Using sophisticated techniques and equipment, I am sorting the phytoplankton communities in the Agulhas system based on how they fluoresce – that is, light up. This helps me to organize them by different species that perform different functions. I’m also investigating how two size classes of diverse phytoplankton communities take up various species of nitrogen within the nutrient-starved waters of the Agulhas marine system.
I focus on two nitrogen species; only one of them, nitrate, is responsible for drawing carbon down from the atmosphere. Additionally, I investigate the productivity of the ocean. This involves looking at which parts of this ocean basin have the most phytoplankton and where nutrient uptake is most efficient. I closely study and calculate the uptake rates of the nitrogen species and carbon export within this ocean basin.

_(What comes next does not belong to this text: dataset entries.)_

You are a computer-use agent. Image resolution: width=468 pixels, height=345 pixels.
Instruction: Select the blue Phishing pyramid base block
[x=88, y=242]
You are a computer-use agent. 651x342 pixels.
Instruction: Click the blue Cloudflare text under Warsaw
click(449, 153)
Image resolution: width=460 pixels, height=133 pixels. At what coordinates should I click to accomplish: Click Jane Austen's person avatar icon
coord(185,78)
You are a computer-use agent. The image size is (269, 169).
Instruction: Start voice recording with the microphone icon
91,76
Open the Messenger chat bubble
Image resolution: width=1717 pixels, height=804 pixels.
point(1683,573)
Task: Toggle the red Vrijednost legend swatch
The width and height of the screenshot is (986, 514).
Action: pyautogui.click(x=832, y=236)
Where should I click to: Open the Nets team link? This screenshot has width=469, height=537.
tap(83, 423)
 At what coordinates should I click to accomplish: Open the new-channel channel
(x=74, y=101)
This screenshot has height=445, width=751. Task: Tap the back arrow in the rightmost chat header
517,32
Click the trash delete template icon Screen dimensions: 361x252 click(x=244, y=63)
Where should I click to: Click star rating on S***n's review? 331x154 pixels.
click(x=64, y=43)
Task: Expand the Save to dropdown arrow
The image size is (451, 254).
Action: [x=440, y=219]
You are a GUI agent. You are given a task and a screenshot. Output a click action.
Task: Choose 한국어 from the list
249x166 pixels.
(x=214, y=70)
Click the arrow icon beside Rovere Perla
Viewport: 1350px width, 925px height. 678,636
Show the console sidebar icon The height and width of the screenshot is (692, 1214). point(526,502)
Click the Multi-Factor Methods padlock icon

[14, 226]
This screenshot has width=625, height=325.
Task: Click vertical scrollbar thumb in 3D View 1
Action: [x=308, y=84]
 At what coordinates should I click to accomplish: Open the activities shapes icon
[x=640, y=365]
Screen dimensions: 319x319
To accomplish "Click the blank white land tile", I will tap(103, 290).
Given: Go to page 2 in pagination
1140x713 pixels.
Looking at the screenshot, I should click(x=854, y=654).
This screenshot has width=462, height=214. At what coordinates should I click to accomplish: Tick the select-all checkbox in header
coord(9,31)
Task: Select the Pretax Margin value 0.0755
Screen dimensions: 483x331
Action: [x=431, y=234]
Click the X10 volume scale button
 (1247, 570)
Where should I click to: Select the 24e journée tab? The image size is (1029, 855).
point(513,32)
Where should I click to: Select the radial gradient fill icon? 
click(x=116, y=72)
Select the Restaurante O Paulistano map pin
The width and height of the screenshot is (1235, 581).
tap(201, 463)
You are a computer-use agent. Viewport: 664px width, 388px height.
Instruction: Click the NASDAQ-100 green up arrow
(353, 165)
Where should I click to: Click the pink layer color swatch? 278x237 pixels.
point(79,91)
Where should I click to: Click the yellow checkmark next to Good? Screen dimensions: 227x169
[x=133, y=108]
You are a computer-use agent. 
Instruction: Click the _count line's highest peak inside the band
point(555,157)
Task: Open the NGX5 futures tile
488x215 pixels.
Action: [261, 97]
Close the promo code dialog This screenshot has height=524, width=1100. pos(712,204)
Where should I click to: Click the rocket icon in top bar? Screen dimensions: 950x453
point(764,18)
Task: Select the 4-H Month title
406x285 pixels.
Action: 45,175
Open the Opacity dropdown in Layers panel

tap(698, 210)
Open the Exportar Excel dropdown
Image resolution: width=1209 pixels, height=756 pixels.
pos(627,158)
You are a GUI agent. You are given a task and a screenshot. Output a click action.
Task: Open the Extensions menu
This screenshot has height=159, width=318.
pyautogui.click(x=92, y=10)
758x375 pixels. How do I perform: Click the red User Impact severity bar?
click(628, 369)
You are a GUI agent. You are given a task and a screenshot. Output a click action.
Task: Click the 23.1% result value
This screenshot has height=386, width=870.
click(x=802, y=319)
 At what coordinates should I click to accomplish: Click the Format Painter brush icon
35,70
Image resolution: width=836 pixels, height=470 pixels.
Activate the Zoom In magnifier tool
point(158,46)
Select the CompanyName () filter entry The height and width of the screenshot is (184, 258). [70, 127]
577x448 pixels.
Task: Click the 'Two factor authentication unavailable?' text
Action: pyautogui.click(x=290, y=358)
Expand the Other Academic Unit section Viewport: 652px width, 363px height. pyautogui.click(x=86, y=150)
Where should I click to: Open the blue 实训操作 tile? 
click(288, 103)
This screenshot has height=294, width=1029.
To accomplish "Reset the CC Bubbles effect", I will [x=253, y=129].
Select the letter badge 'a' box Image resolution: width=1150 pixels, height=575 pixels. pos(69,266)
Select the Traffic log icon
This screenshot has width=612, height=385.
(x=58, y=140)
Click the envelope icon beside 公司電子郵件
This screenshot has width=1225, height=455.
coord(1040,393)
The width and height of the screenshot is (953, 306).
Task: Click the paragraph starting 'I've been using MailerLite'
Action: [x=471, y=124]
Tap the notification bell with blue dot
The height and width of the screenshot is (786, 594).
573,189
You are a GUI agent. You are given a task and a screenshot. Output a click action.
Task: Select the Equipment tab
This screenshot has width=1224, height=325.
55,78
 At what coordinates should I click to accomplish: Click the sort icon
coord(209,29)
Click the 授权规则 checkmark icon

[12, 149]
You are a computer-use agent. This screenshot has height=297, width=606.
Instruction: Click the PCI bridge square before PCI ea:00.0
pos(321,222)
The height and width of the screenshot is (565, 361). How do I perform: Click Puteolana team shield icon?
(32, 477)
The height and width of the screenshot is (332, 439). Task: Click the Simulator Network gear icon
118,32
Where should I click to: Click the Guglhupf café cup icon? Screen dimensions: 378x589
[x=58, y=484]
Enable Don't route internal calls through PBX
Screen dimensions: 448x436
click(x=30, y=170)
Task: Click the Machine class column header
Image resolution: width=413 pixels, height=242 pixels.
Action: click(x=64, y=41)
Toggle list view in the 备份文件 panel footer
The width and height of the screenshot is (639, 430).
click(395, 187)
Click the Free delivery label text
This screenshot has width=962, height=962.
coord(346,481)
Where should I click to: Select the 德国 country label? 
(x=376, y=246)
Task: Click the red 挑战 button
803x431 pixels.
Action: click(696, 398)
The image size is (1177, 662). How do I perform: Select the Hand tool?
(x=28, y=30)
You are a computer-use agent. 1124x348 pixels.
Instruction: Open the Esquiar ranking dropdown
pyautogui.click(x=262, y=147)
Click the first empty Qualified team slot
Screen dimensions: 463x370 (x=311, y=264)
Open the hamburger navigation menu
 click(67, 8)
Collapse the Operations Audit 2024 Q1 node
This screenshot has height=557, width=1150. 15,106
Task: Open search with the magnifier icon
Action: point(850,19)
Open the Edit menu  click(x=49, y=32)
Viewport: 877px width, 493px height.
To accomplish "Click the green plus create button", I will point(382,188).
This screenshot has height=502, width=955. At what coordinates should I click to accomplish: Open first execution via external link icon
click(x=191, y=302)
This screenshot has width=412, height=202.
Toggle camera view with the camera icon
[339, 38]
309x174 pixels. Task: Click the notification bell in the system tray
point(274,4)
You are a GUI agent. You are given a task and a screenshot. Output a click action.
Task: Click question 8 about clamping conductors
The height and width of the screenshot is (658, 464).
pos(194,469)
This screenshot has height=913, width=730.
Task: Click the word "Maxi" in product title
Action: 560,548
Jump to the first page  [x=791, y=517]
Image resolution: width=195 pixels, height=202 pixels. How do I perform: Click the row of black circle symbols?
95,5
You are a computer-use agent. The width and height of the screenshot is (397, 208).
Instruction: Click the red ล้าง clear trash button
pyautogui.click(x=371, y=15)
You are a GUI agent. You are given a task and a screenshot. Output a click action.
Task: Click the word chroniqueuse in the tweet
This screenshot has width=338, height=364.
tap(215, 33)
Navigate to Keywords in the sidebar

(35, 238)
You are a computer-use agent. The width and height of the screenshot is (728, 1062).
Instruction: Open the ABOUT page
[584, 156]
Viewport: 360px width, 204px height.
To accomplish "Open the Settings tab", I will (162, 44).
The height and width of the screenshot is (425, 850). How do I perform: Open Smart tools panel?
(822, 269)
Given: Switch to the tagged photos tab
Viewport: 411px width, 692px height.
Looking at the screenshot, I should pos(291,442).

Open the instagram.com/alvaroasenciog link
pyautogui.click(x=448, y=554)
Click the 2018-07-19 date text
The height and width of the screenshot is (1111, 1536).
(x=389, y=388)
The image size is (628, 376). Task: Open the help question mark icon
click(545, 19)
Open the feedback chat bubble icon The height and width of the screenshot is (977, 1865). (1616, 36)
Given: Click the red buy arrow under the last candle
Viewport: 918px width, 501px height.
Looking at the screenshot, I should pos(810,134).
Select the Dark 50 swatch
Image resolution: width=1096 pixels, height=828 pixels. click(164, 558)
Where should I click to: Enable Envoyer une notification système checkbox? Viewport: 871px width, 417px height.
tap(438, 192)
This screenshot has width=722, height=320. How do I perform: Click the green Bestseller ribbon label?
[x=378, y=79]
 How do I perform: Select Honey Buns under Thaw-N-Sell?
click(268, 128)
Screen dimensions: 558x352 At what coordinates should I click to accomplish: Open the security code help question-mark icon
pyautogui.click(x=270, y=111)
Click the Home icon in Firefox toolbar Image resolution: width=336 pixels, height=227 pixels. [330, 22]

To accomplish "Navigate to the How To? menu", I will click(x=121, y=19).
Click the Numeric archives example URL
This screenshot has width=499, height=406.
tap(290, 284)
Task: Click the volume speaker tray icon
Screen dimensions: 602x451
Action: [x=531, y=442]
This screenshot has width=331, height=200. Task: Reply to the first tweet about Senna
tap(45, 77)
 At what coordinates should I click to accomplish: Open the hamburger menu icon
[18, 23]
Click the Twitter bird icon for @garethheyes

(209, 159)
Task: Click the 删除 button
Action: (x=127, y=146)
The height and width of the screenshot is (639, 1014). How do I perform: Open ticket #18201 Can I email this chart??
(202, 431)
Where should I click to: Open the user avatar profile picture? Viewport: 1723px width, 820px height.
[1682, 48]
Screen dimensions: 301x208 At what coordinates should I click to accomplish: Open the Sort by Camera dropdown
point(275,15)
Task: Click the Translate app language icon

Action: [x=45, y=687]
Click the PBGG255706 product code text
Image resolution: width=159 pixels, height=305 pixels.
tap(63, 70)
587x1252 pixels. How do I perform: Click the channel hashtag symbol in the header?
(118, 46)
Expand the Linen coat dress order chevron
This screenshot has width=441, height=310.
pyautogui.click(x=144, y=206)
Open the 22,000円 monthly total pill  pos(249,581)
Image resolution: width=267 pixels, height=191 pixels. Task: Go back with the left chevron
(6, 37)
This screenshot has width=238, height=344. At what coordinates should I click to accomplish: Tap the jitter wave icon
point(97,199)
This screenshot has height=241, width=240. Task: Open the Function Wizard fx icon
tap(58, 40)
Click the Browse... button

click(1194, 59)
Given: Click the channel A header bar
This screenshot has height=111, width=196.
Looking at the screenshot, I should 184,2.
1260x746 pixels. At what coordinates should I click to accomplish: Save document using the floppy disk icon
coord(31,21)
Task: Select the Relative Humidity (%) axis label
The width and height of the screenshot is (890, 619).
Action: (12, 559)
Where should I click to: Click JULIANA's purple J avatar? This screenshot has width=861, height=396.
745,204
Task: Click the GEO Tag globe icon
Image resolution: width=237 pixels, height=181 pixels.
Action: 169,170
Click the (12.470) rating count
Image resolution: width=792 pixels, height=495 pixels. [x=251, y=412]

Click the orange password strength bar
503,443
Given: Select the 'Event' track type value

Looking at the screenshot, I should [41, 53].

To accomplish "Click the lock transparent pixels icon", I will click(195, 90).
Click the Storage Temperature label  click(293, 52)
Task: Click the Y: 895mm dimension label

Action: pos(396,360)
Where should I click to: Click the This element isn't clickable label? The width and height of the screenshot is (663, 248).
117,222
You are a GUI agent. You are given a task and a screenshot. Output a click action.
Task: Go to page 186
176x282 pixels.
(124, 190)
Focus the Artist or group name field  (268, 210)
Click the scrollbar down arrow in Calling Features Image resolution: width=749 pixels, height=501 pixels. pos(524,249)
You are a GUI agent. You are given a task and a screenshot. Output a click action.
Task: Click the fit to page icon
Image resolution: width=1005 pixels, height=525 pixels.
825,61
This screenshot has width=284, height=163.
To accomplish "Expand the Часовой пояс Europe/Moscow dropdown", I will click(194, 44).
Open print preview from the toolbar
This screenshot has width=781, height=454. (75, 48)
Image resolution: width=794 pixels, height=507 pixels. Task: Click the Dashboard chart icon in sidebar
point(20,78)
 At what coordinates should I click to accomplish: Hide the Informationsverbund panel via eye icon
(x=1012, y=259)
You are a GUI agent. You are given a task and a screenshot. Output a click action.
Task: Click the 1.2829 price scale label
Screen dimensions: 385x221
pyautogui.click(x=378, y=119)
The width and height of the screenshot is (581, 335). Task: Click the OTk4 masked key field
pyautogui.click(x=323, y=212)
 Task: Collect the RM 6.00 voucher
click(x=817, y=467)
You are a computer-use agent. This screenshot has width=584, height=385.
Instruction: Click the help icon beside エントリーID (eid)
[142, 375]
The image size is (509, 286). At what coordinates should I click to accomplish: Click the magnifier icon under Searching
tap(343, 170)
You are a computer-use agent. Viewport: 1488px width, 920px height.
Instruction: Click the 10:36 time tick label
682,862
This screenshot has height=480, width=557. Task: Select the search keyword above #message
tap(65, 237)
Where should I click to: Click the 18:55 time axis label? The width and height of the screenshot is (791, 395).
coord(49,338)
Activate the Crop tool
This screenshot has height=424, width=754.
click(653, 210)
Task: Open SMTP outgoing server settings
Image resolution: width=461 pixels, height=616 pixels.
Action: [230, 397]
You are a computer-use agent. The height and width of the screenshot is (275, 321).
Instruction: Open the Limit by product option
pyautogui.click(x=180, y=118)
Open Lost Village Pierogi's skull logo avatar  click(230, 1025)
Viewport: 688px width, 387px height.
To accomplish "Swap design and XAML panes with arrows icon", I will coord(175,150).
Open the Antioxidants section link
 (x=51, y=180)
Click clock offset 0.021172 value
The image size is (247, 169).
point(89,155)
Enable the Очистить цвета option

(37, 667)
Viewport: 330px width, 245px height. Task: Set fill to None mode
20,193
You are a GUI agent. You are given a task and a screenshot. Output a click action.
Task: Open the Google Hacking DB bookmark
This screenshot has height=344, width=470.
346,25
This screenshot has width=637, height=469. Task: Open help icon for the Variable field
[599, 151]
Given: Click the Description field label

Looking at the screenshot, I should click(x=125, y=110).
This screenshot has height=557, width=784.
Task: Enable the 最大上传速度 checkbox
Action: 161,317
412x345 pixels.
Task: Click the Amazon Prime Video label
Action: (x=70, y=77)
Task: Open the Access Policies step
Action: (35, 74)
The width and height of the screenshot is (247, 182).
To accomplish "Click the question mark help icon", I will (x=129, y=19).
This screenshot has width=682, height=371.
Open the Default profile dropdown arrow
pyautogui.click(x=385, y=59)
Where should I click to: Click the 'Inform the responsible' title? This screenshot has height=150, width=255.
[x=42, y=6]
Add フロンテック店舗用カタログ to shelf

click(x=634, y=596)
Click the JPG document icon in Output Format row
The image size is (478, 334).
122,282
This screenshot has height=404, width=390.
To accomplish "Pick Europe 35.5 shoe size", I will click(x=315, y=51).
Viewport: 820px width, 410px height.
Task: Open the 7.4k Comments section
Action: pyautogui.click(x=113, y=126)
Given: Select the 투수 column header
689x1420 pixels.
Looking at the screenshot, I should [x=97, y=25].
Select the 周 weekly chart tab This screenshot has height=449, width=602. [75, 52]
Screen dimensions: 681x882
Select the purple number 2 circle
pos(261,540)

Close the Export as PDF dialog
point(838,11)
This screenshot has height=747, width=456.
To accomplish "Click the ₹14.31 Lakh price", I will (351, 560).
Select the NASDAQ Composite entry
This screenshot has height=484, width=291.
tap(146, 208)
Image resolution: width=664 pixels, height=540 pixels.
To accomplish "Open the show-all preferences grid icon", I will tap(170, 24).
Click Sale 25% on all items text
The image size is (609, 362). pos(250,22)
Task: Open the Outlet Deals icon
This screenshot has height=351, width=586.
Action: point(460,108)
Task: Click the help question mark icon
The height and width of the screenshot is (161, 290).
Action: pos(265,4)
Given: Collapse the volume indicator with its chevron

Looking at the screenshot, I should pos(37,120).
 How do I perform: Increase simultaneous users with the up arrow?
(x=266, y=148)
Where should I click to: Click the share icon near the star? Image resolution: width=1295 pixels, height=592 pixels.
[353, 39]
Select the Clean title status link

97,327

This is one of the very few studies looking closely at marine biogeochemistry of the Agulhas System Climate Array system. Marine biogeochemistry is an interdisciplinary field of oceanography that deals with the relationships between marine chemistry, marine biological and geochemical processes with the aim to uncover the interactions and responses between ocean chemistry, marine biology, and global change.
My research will ultimately allow us to understand how the various phytoplankton communities in the Agulhas marine system take up different nitrogen species. This is directly related to the amount of carbon dioxide that can be pumped into the ocean’s interior.
Calculating the rates will ultimately reveal the rate at which carbon is being exported through the “biological pump” process to the deep ocean. When we know this, we’ll have a better understanding of just how productive the system is in terms of absorbing and circulating carbon dioxide. This will ultimately help us understand how the planet cools itself in a warming world.